## [Task brief]
In the entries that follow, the first line to write out is the one containing "At what coordinates", and the last is the one containing "You are a computer-use". Reproduce that stretch exactly, with nothing before or after it.

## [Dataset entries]
□ □ □ □ □

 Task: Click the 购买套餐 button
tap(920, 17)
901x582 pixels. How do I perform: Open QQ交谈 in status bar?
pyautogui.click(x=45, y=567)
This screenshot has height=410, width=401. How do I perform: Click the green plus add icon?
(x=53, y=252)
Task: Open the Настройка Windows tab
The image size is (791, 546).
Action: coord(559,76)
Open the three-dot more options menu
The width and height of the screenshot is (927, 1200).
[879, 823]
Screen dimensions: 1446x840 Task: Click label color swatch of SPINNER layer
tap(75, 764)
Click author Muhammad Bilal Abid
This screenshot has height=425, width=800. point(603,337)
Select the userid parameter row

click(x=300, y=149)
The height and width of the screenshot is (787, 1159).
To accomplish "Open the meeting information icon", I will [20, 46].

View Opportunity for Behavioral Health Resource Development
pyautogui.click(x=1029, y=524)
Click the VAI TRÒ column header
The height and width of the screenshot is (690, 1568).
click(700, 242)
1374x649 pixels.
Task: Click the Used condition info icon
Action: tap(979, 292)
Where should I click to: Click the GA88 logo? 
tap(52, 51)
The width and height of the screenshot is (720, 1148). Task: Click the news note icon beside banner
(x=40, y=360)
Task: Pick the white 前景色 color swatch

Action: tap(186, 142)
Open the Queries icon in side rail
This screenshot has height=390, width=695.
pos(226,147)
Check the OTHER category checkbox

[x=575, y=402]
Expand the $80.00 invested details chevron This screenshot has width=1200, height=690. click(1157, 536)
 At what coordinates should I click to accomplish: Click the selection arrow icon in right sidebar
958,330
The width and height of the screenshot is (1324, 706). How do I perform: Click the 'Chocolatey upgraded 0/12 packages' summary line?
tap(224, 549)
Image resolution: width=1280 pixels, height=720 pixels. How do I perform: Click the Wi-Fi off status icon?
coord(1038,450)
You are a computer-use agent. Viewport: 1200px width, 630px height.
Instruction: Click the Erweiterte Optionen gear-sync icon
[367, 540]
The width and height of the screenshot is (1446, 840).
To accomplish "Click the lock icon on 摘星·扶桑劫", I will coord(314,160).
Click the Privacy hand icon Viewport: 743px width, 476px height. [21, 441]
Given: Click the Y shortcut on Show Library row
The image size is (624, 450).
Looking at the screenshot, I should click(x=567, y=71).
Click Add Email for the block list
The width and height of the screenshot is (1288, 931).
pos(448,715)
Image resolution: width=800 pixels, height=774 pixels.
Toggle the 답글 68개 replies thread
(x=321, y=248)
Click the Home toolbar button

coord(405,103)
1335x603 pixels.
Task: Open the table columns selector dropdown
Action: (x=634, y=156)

□ □ □ □ □

## [Result for this exercise]
 At what coordinates should I click to accomplish: Click the selection arrow icon in right sidebar
958,330
The width and height of the screenshot is (1324, 706). How do I perform: Click the 'Chocolatey upgraded 0/12 packages' summary line?
tap(224, 549)
Image resolution: width=1280 pixels, height=720 pixels. How do I perform: Click the Wi-Fi off status icon?
coord(1038,450)
You are a computer-use agent. Viewport: 1200px width, 630px height.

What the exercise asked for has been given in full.